Sus cuentos llegaron á ser verdaderamente espeluznantes.
Cuando Jacinto salió de la oficina, iba pensando en las palabras de sus compañeros. «¡Que escriba artículos cómicos! Pero, ¿es posible escribir artículos cómicos llevando una tragedia por dentro? ¿Seré yo una excepción de la regla? ¿Estaré yo preocupado sin motivo? Porque la verdad es que á mis compañeros no debe sobrarles, y, sin embargo, ellos ríen, están contentos y, al parecer, son felices. Gutiérrez tiene mujer y dos chicos; tiene el mismo sueldo que yo, y, que se sepa, los padres de ella, ya que él no los tiene, no le ayudan con nada. No obstante esto, difícil es encontrar un ser más alegre. ¿Será que no le preocupen las estrecheces de su casa? No; lo que es, ya lo han dicho bien claro: á mal tiempo, buena cara. Y tienen razón, ¡qué caramba! ¿Qué se adelanta con ponerse fúnebre? ¡Nada!»

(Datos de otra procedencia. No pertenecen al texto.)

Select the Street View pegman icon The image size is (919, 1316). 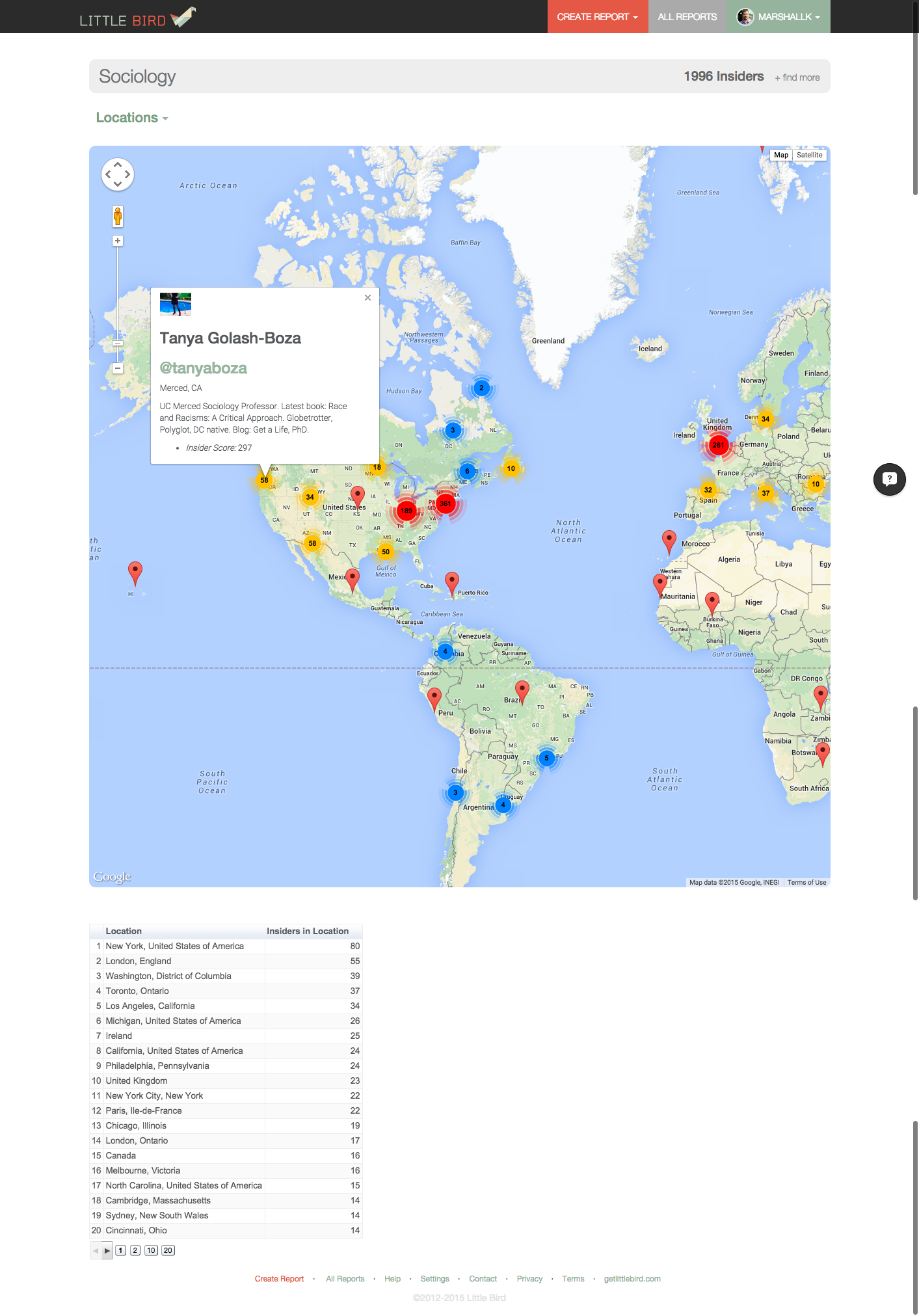coord(118,216)
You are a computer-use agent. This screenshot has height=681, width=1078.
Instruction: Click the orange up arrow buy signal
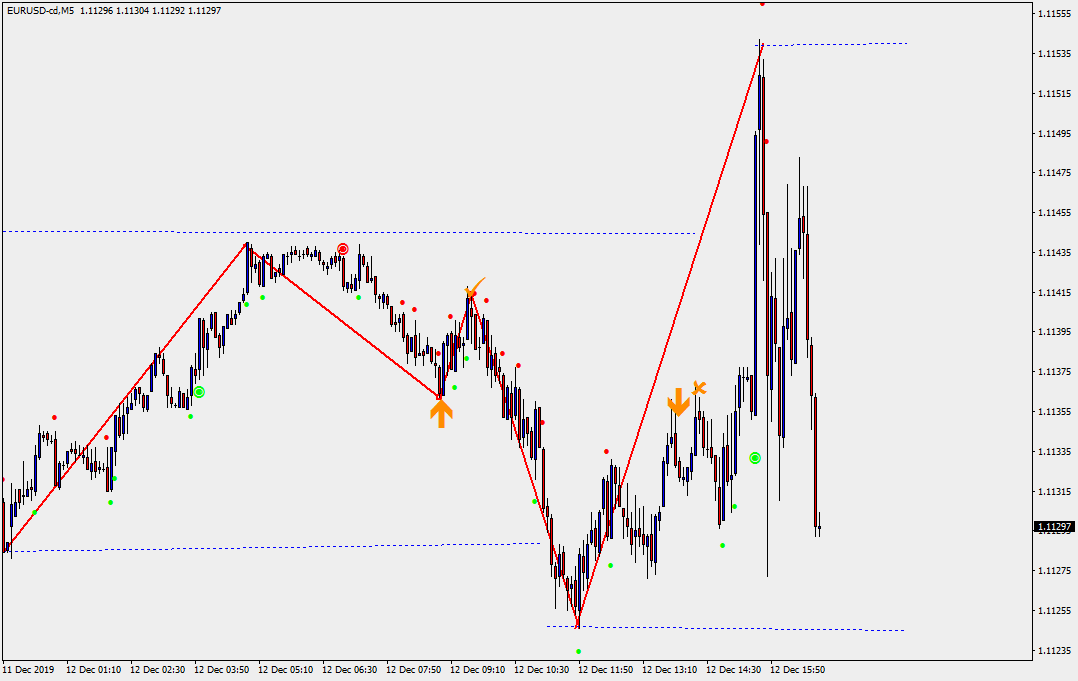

El buen Jacinto, caminando hacia su casa, se hacía todas estas reflexiones para convencerse á sí mismo de que sus compañeros tenían razón.
«Sí; es preciso estar alegre – se decía argumentándose aún – ; es preciso reir: la risa es al alma, lo que la ropa al cuerpo: hay que presentarse de un modo agradable, aunque por dentro se vaya hecho una lástima. A la gente alegre todo el mundo la busca y en todas partes es bien recibida.»
De tal manera se argumentó Jacinto, para convencerse de lo infundado de sus tristezas, que casi empezó á sentirse contento.
«¿Que escribiera artículos cómicos? ¡Pues sí señor que los escribiría! Y no iba á tardar mucho: aquella misma tarde, en cuanto almorzara, se ponía á escribir el primero. ¿Que no tenía asunto?.. ¡De sobra! Con que contara lo que pasaba en su casa, figurando que sucedía en casa de un Fulano cualquiera, había veinte artículos. Sólo con relatar que una vez se le ocurrió pesar á sus tres hijos juntos, y se encontró con que entre los tres reunían 16 kilos de peso, había para hartarse de reir.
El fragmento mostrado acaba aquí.